A full discussion of LOOP will have to wait until Chapter 22; for now just note that this LOOP expression does exactly what you need: it loops while there are elements left in the fields list, popping off two at a time, passing them to make-comparison-expr, and collecting the results to be returned at the end of the loop. The POP macro performs the inverse operation of the PUSH macro you used to add records to *db*.

关于 LOOP 全面的讨论被放到了第 22 章,目前只需了解这个 LOOP 表达式刚好做了你想做的事:当 fields 列表有剩余元素时它会保持循环,一次弹出两个元素,将它们传递给 make-comparison-expr,然后在循环结束时收集所有返回的结果。POP 宏所执行的操作与往 *db* 中添加记录时所使用的 PUSH 宏的操作。

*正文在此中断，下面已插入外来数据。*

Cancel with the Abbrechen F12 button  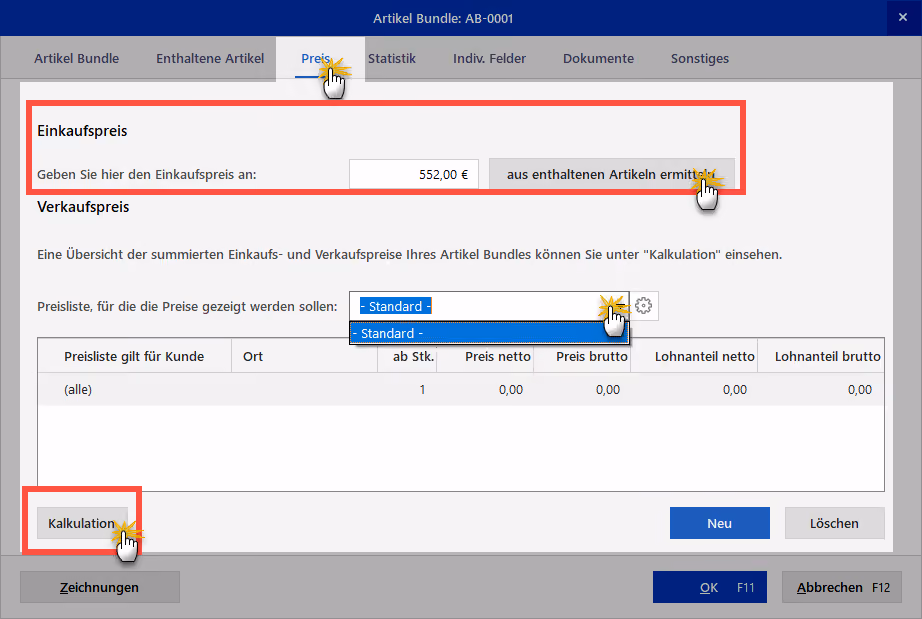coord(841,587)
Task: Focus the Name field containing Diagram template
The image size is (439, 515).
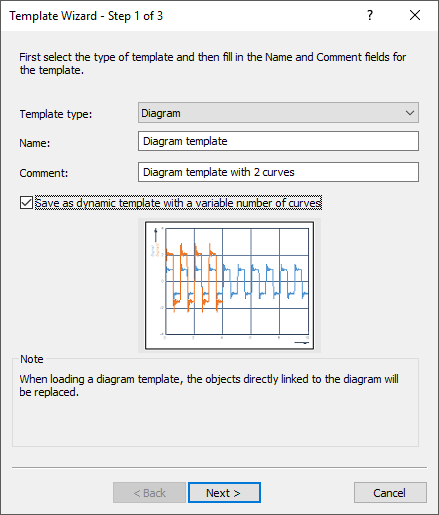Action: tap(278, 141)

Now you just need to wrap up the list returned by make-comparisons-list in an AND and an anonymous function, which you can do in the where macro itself. Using a back quote to make a template that you fill in by interpolating the value of make-comparisons-list, it's trivial.

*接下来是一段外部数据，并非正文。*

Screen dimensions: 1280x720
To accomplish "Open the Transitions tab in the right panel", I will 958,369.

现在需要将 make-comparisons-list 所返回的列表封装在一个 AND 和一个匿名函数里,这可以由 where 宏本身来实现。使用一个反引号来生成一个模板,然后插入 make-comparisons-list 的值,很简单。

(defmacro where (&rest clauses)
  `#'(lambda (cd) (and ,@(make-comparisons-list clauses))))

This macro uses a variant of , (namely, the ,@) before the call to make-comparisons-list. The ,@ "splices" the value of the following expression--which must evaluate to a list--into the enclosing list. You can see the difference between , and ,@ in the following two expressions:

这个宏在 make-comparisons-list 调用之前使用了 , 的变体 ,@。这个 ,@ 可以将接下来的表达式(必须求值成一个列表)的值嵌入到其外围的列表里。你可以通过下面两个表达式看出 ,,@ 之间的区别:

`(and ,(list 1 2 3))   ==> (AND (1 2 3))
`(and ,@(list 1 2 3))  ==> (AND 1 2 3)

You can also use ,@ to splice into the middle of a list.

也可以使用 ,@ 在列表的中间插入新元素。

`(and ,@(list 1 2 3) 4) ==> (AND 1 2 3 4)

The other important feature of the where macro is the use of &rest in the argument list. Like &key, &rest modifies the way arguments are parsed. With a &rest in its parameter list, a function or macro can take an arbitrary number of arguments, which are collected into a single list that becomes the value of the variable whose name follows the &rest. So if you call where like this:

where 宏的另一个重要特性是在实参列表中使用 &rest。和 &key 一样,&rest 改变了解析参数的方式。当参数列表里带有 &rest 时,一个函数或宏可以接受任意数量的实参,它们将被收集到一个单一列表中,并成为那个跟在 &rest 后面的名字所对应的变量的值。因此如果像下面这样调用 where 的话。

(where :title "Give Us a Break" :ripped t)

The variable clauses will contain the list.

那么变量 clauses 将包含这个列表。

(:title "Give Us a Break" :ripped t)

This list is passed to make-comparisons-list, which returns a list of comparison expressions. You can see exactly what code a call to where will generate using the function MACROEXPAND-1. If you pass MACROEXPAND-1, a form representing a macro call, it will call the macro code with appropriate arguments and return the expansion. So you can check out the previous where call like this:

这个列表被传递给了 make-comparisons-list,其返回一个由比较表达式所组成的列表。可以通过使用函数 MACROEXPAND-1 来精确地看到一个 where 调用将产生出哪些代码。如果传给 MACROEXPAND-1 一个代表宏调用的形式,它将使用适当的参数来调用宏代码并返回其展开式。因此可以像这样检查上一个 where调用:

CL-USER> (macroexpand-1 '(where :title "Give Us a Break" :ripped t))
#'(LAMBDA (CD)
    (AND (EQUAL (GETF CD :TITLE) "Give Us a Break")
         (EQUAL (GETF CD :RIPPED) T)))
T

Looks good. Let's try it for real.

看起来不错。现在让我们实际试一下。

CL-USER> (select (where :title "Give Us a Break" :ripped t))
((:TITLE "Give Us a Break" :ARTIST "Limpopo" :RATING 10 :RIPPED T))

It works. And the where macro with its two helper functions is actually one line shorter than the old where function. And it's more general in that it's no longer tied to the specific fields in our CD records.

它成功了。并且事实上,新的 where 宏加上它的两个助手函数还比老的 where 函数少了一行代码。并且新的代码更加通用,再也不需要理会我们 CD 记录中的特定字段了。